* **What you need to do**
In the items below, replace every "icon" with "symbol" and reproduce them with nothing else changed. Leave out the pictures.

* **Material supplied**
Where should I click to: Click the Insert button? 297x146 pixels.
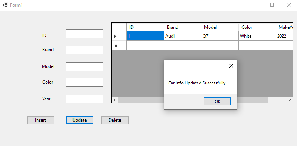(41, 120)
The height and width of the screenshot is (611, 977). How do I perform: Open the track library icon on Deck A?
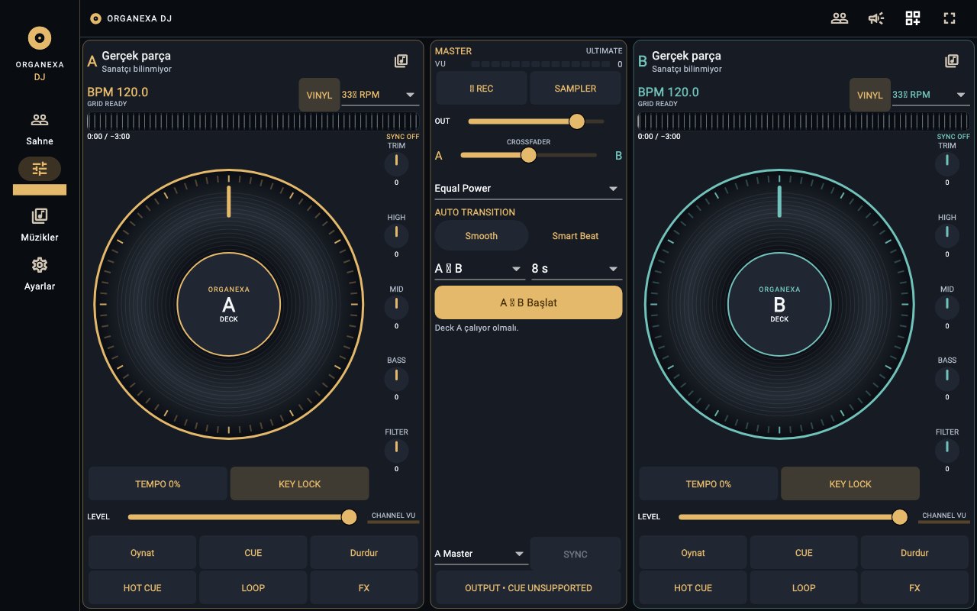[x=401, y=61]
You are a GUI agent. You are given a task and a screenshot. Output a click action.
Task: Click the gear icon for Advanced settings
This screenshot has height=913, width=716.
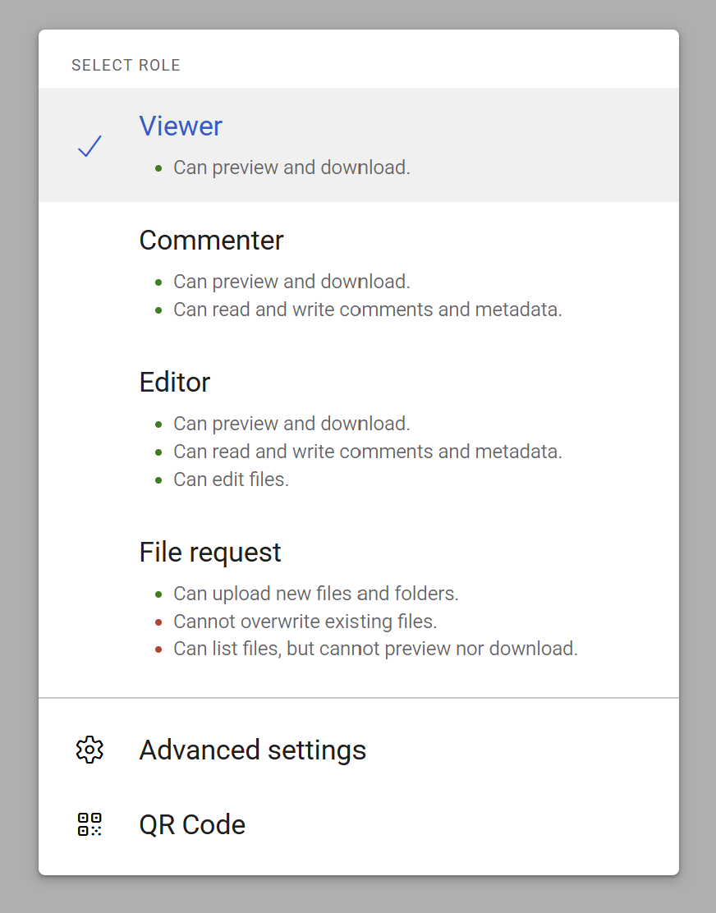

* **Output of the exercise**
Where should I click to: Click the Insert button? 297x146 pixels.
(41, 120)
The height and width of the screenshot is (611, 977). How do I perform: Open the track library symbol on Deck A?
[x=401, y=61]
You are a GUI agent. You are given a task and a screenshot. Output a click action.
Task: Click the gear symbol for Advanced settings
This screenshot has height=913, width=716.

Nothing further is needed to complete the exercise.